### Отрывок

============================================================

Во время революции и особенно в годы эмиграции все ласково называли Ханикой мою сестру Иоганну Гал, эту самоотверженную, вечно деятельную женщину, которая, к великому нашему горю, ушла от нас восьмидесяти пяти лет от роду, вскоре после переезда в Будапешт.

Не только мы, но и все товарищи любили и уважали ее. Кто бы ни приходил, она каждого обязательно накормит и напоит, о каждом позаботится, с каждым поговорит, каждого ободрит и утешит, если это нужно.

Она управляла всем нашим домом, вела хозяйство, стряпала превосходные венгерские блюда, чем Бела Кун очень гордился. Каждый месяц первого и пятнадцатого и он и я отдавали ей все жалованье. Если, бывало, Бела Кун забудет отдать гонорар за какую-нибудь статью, он тут же привлекался к ответу: «Бела, а вы разве не получили гонорар?» Смеясь, вытаскивал он из какого-нибудь кармана смятые бумажки, протягивал их сестре и совсем по-детски просил десятку на карманные расходы. «Зачем вам столько, ведь вы всем обеспечены?» — «А я хотел бы пойти с Ирэн в шашлычную».

============================================================

### Исходные записи
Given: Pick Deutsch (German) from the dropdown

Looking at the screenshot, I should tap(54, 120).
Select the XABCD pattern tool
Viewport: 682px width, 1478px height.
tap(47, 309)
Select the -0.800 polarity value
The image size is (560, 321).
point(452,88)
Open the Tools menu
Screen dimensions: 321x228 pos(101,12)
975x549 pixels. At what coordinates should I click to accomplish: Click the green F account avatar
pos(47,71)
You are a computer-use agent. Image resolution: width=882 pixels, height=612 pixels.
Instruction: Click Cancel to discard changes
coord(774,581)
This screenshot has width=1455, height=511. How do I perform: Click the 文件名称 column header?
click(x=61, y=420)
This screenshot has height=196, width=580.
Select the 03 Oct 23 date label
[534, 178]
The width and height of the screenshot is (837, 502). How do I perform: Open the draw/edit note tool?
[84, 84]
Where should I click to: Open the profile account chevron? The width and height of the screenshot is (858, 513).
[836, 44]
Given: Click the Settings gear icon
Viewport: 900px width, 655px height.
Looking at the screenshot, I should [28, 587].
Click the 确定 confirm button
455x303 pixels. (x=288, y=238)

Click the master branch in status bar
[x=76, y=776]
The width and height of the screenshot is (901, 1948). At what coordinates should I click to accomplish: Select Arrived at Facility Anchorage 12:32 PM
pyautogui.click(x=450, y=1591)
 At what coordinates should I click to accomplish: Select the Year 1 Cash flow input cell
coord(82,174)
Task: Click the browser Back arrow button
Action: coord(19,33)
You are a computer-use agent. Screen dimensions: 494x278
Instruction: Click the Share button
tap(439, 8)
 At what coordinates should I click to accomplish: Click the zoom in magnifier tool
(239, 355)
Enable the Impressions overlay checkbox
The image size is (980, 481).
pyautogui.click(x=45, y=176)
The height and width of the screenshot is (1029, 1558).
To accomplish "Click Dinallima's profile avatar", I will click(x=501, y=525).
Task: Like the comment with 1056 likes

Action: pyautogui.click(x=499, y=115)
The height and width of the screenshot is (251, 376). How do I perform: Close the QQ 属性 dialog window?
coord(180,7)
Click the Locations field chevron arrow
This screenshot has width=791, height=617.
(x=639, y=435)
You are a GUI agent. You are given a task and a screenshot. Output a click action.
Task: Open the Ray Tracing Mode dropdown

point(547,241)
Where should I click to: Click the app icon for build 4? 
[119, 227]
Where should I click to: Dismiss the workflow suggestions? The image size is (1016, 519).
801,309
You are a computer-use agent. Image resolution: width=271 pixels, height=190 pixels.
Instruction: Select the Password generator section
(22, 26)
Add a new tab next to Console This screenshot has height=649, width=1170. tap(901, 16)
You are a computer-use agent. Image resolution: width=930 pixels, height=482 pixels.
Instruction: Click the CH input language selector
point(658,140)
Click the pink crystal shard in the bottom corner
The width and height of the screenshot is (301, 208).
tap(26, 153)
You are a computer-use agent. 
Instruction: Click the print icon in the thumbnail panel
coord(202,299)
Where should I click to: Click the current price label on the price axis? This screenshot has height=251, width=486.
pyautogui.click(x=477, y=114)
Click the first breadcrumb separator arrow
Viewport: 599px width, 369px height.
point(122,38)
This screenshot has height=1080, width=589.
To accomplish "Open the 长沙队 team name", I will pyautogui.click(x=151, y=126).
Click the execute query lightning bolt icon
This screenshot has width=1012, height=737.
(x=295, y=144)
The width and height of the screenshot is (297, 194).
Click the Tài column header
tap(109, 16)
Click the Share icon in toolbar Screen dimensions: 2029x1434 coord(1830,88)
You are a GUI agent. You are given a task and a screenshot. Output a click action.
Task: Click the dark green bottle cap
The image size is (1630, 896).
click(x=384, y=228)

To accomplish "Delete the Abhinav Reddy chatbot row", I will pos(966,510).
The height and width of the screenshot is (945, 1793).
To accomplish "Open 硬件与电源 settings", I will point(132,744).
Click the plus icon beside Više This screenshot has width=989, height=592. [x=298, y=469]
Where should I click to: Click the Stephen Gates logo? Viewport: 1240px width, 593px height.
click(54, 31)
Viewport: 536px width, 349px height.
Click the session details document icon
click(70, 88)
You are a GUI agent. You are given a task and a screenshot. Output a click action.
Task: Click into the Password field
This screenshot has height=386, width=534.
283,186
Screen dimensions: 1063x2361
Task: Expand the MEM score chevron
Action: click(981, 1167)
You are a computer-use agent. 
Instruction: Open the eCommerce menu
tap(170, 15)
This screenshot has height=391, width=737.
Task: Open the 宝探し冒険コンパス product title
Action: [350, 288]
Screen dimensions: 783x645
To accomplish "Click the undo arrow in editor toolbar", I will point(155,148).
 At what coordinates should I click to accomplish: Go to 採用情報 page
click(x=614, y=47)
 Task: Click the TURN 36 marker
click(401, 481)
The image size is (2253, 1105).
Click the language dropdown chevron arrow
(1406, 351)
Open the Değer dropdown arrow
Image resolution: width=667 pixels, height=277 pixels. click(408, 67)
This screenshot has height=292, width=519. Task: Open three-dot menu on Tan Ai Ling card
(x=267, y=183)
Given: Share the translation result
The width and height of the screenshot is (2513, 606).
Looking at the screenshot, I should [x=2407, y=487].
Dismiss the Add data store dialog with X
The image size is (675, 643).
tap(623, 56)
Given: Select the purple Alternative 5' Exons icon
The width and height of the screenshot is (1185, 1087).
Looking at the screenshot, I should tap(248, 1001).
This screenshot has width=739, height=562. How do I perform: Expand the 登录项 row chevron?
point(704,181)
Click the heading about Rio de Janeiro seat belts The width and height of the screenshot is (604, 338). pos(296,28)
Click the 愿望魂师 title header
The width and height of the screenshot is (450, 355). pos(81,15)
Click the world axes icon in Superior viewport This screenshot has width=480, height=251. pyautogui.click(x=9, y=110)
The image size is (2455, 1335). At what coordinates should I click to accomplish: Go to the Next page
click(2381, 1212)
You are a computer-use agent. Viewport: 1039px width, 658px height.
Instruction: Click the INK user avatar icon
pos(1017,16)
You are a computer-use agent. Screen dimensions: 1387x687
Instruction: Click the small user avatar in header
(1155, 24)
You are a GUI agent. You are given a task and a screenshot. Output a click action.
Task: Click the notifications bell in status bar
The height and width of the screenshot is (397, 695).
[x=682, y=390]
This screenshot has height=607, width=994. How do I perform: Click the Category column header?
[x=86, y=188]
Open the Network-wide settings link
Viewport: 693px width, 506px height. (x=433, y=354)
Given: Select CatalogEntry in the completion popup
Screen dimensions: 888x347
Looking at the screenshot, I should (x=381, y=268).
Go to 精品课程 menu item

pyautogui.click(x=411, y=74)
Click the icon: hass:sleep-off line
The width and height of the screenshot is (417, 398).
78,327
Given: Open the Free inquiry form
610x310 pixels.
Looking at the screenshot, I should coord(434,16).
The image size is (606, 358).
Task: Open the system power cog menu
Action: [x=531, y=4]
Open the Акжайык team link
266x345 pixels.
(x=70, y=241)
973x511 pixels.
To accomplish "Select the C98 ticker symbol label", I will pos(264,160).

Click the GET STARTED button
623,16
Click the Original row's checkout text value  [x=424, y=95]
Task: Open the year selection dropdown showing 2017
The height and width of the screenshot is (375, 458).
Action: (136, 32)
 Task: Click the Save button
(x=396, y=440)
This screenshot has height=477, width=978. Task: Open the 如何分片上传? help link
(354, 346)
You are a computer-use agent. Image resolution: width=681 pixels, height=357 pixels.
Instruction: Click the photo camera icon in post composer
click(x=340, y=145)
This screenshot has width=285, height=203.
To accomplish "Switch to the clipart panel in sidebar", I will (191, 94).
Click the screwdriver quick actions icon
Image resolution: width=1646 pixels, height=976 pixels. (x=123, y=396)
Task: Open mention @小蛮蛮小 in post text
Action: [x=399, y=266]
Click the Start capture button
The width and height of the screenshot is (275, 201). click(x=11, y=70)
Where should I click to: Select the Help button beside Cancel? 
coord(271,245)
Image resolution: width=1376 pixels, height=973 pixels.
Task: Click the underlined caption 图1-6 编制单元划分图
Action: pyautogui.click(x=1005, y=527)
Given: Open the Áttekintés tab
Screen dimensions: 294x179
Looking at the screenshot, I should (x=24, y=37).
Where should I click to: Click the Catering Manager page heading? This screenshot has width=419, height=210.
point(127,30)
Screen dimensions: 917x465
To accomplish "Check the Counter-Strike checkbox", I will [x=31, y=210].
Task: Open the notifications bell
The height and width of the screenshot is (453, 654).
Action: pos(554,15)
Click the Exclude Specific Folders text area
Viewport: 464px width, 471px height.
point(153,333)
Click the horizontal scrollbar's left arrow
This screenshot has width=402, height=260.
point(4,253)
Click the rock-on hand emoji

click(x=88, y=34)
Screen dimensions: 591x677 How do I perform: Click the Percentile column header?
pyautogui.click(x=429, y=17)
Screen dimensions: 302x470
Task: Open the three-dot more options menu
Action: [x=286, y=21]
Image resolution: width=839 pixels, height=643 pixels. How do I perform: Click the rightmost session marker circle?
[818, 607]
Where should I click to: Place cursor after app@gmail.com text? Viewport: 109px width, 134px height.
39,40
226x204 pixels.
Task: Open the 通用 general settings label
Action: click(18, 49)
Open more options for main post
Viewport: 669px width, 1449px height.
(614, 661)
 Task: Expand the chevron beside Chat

============================================================

### Задание A
В отрывке о Ханике замените «товарищи» на «друзья» и перепишите часть, которая начинается со слов «Не только мы, но» и заканчивается словами «если это нужно.».
### Задание B
Оформите записи от строки, где есть «Where should I click to: Place», до самого конца записей (обе границы включительно) в виде таблицы Markdown. Нужны столбцы «№» с номером строки и «Запись» с её текстом, пустые строки пропустите.

### Ответ A
Не только мы, но и все друзья любили и уважали ее. Кто бы ни приходил, она каждого обязательно накормит и напоит, о каждом позаботится, с каждым поговорит, каждого ободрит и утешит, если это нужно.

### Ответ B
| № | Запись |
|---|---|
| 1 | Where should I click to: Place cursor after app@gmail.com text? Viewport: 109px width, 134px height. |
| 2 | 39,40 |
| 3 | 226x204 pixels. |
| 4 | Task: Open the 通用 general settings label |
| 5 | Action: click(18, 49) |
| 6 | Open more options for main post |
| 7 | Viewport: 669px width, 1449px height. |
| 8 | (614, 661) |
| 9 |  Task: Expand the chevron beside Chat |